Opdracht:
Schrijf de tekst over beeldhouwer Peter Roovers verder, te beginnen na de laatste zin.

Aangeleverde tekst:
*-*-*
De tweede mei 1960 werd vastgelegd op veel foto’s. Prinses Beatrix deed kasteel Heijen aan, onofficieel, in een kennismakingstocht door de provincie Limburg. De Limburgse beeldhouwer Peter Roovers was een zeer instructief gastheer van de prinses. Samen met burgemeester A.A.M. Mackelenberg van Bergen leidde hij haar langs een expositie van zijn werken, die was ingericht in het kasteel Heijen. Ook hier waren er weer bloemen voor prinses Beatrix, die met een charmante révérence en een leuk gedicht werden aangeboden door Mimi Jansen. De heer Roovers bood de prinses een bijzettafeltje aan, met een plateau van ingelegd keramiek, waarin paardenmotieven waren verwerkt. Prinses Beatrix gebruikte op het terras van het kasteel de koffie.
In april 1961 werd Peter Roovers gehuldigd wegens het feit, dat hij een kwart eeuw docent was aan de Bossche Academie. Behalve het gebruikelijke gesloten couvert kreeg hij een extra vacantiemaand voor een studiereis naar Italië en kreeg de toegangsweg naar de Academie een nieuw naambordje ‘Roovers allee’.
In 1965 deed Roovers mee aan een expositie in de Schakeldetermineer School, het latere Sint Gabriël college, van de kunstenaars van de culturele kring ‘Plasmolen’. Jacques van Mourik was er ook met zijn bosvrouw en een roodkrijttekening ‘Einstein’, Jules De Roeper met een Madonna en een houtwerk ‘Studie en Spel en de Jacht in Majolica’, Ab Steenvoort met de aquarellen ‘Nimf’ en ‘Compositie’, Wim Klabbers met de beeldhouwwerken ‘Don Quichote’ en ‘Oorlogsdreiging’, Wim Jansen met keramiek. Ondanks dat Peter Roovers heel graag in Limburg woonde en grote affiniteit voelde met de Limburgse aard en mentaliteit klonk er toch wel een lichte kritiek door, toen hij in 1965 in een interview zei: “Toch is Noord-Limburg op cultureel gebied een betrekkelijk eenzaam land. Wij kunstenaars worden door niemand op sleeptouw genomen. Niemand vraagt ons ook iets te doen. Nijmegen roept ons niet. Venlo ook niet. Daarom maak ik me in het bijzonder zorgen over de jonge kunstenaars die zich hier in de streek vestigen. Ik neem aan dat we hier eigenlijk alleen maar zitten, omdat we zo van de streek houden. Dergelijke feiten heb ik weleens onder de aandacht van de Culturele Raad gebracht, maar dan krijg je een brief, waarin je verzocht wordt iets over jezelf te vertellen en een foto in te sluiten. Daarmee is het dan afgelopen, je hoort er later niets meer over”. Maar persoonlijk had Roovers geen klagen, de grote en kleine opdrachten stroomden binnen, van een bronzen portretbuste van koningin Juliana voor de nieuwe raadszaal van Heumen (Malden), tot een fontein met springende vissen voor een perk van het Canisius ziekenhuis in Nijmegen.
*-*-*
Aangeleverde gegevens:
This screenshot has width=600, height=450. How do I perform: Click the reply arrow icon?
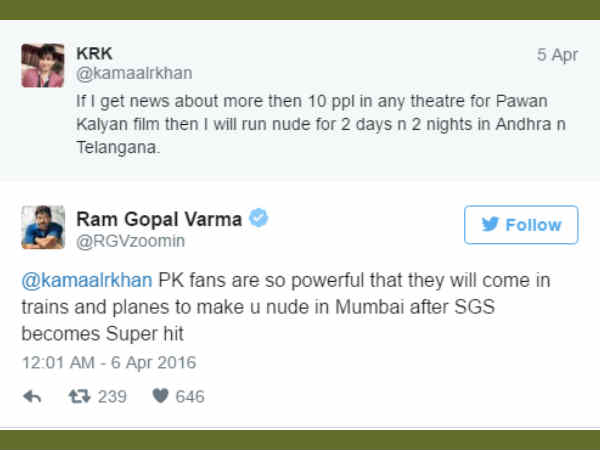[32, 396]
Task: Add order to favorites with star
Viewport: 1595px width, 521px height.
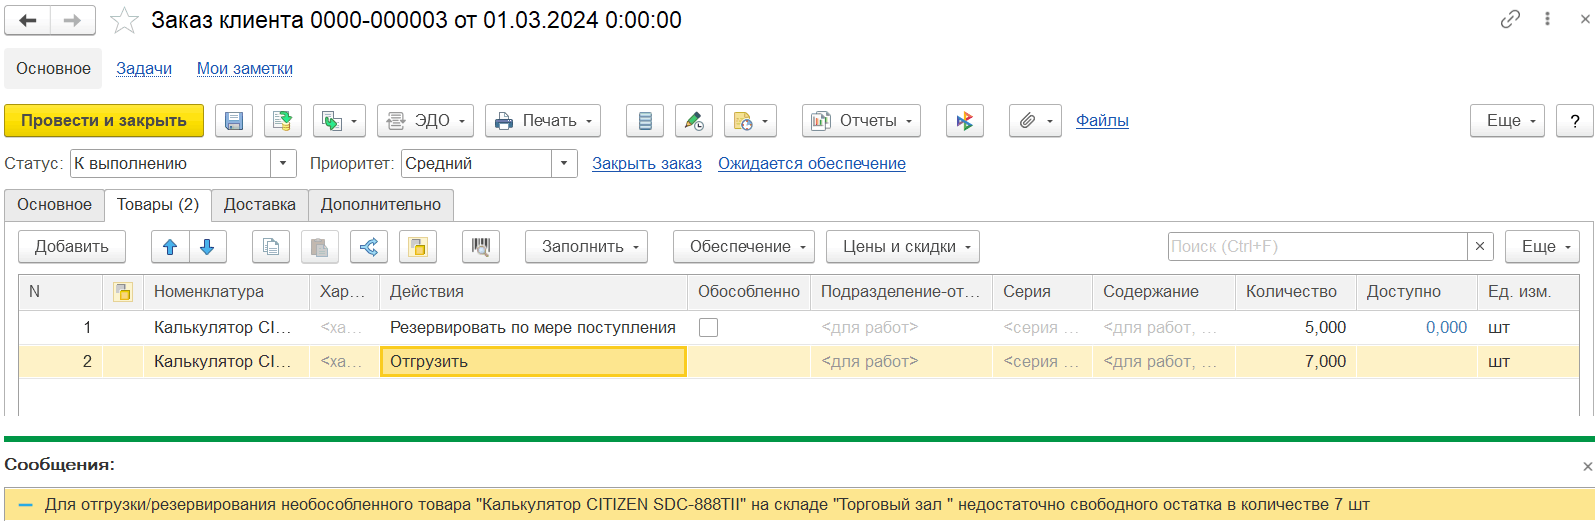Action: point(124,21)
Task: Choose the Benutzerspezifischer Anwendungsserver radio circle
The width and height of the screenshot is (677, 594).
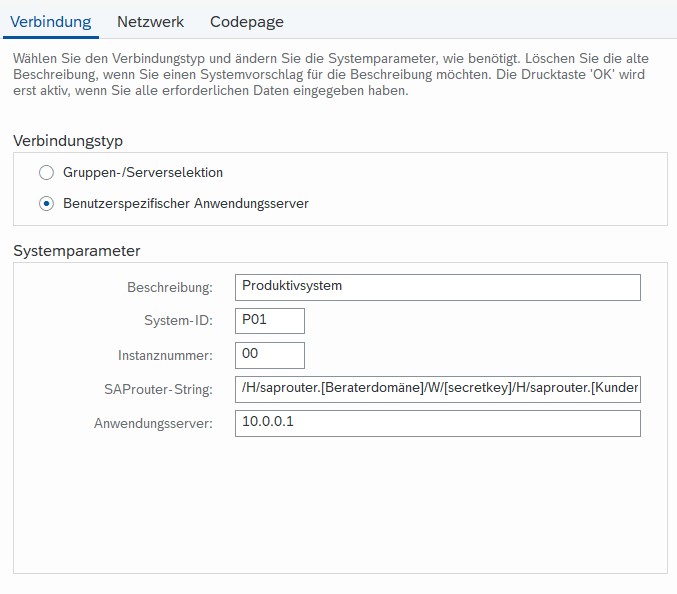Action: click(x=45, y=203)
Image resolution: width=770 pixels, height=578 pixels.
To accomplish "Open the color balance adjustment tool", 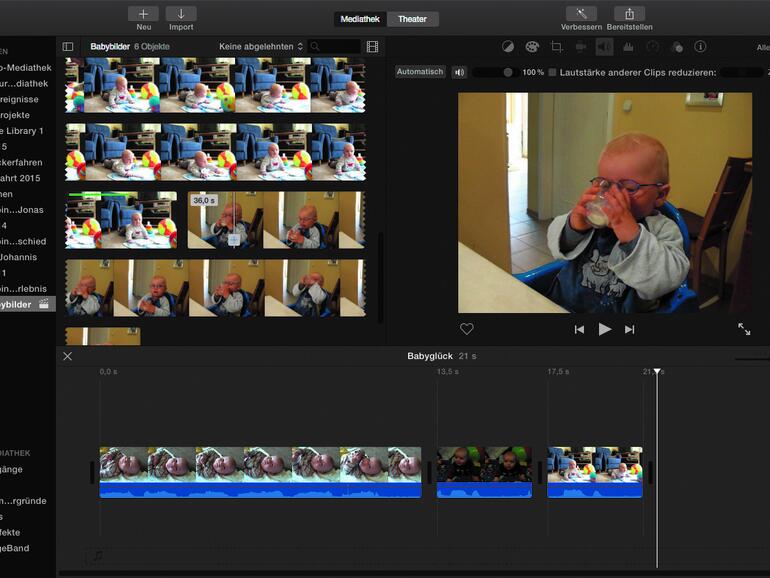I will coord(508,47).

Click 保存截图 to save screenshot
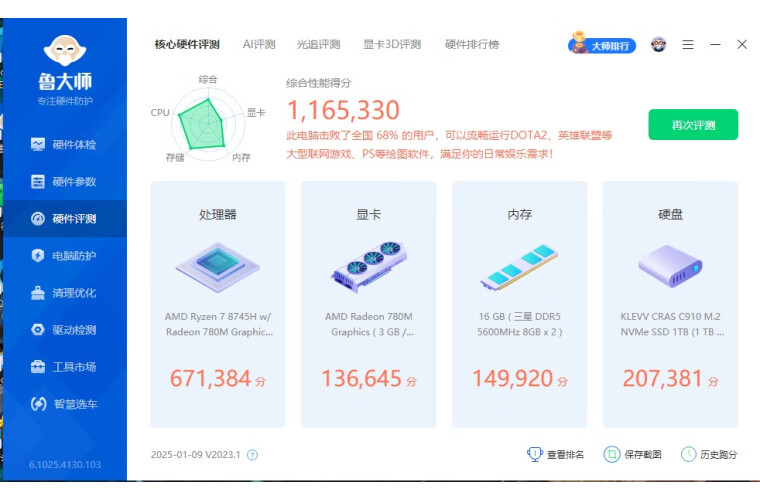point(633,455)
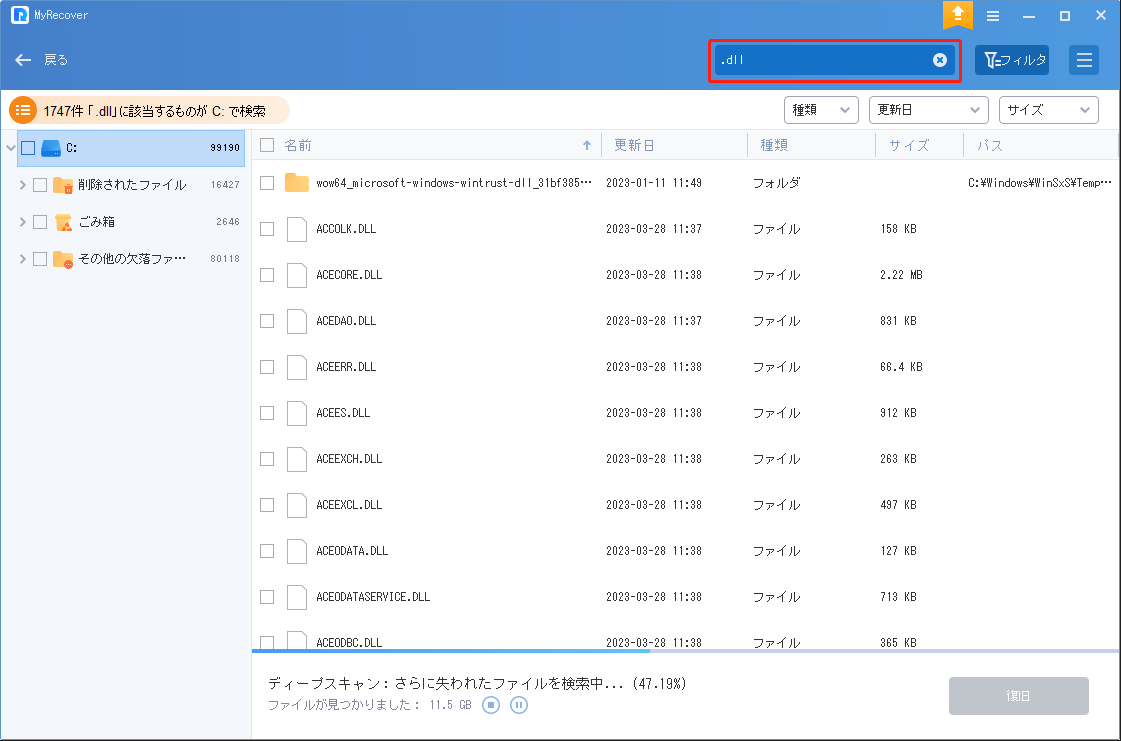Pause the deep scan
Image resolution: width=1121 pixels, height=741 pixels.
(519, 705)
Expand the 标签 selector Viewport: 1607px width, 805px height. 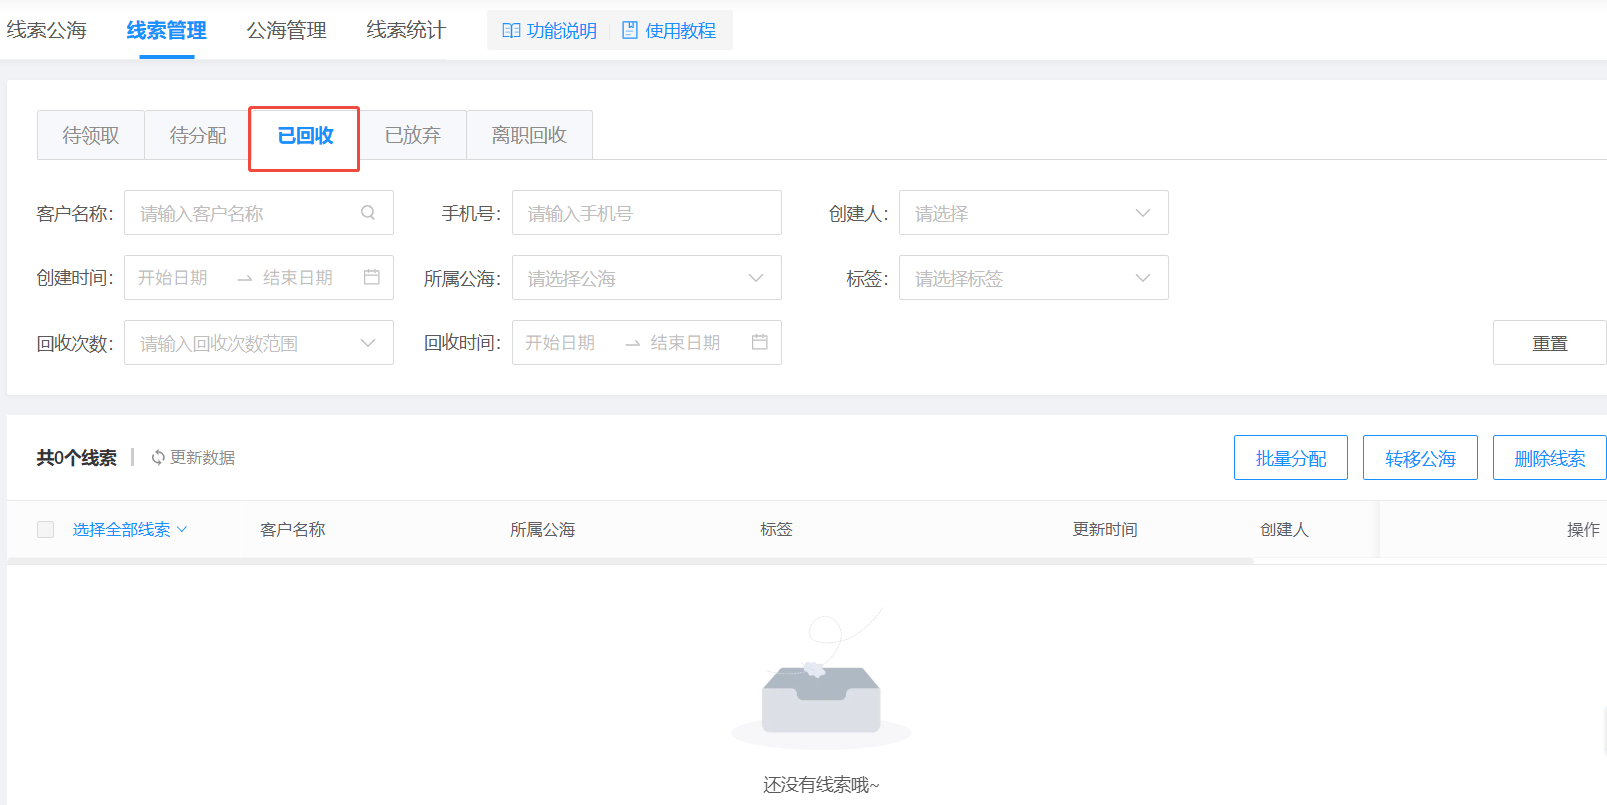pos(1033,278)
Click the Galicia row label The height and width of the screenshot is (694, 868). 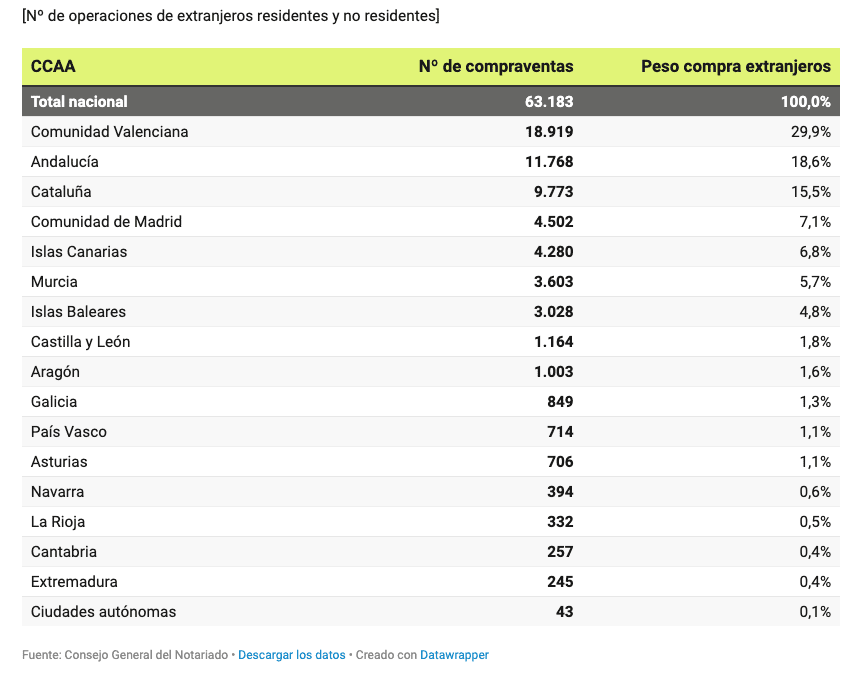pyautogui.click(x=54, y=402)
*-*-*
Antwoord:
Het volgende verhaal toont hoe inventief Peter Roovers was, als het nodig was. Op een gegeven ogenblik had het kasteel Heijen een nieuwe centrale verwarming op gas nodig, een heel kostbare aangelegenheid. Het geld hiervoor was er eigenlijk niet. Ze konden een 2%-regeling voor kunstenaars krijgen, maar die andere 98% zouden ze zelf moeten regelen. Roovers nam contact op met Limagas in Maastricht en deed een voorstel. In ruil voor een bronzen buste van koningin Wilhelmina zou Limagas alles aanleggen. Limagas vond dit aanbod te mager. Dus maakte hij een combinatie van Wilhelmina, Juliana en Beatrix, drie bronzen bustes aan elkaar, een interessant geheel. Het beeld werd officieel in Maastricht onthuld. In Heijen was er groot feest: de centrale verwarming werd in de kelder in gebruik genomen met een doorgeknipt lint, een schaar op een kussen en champagne.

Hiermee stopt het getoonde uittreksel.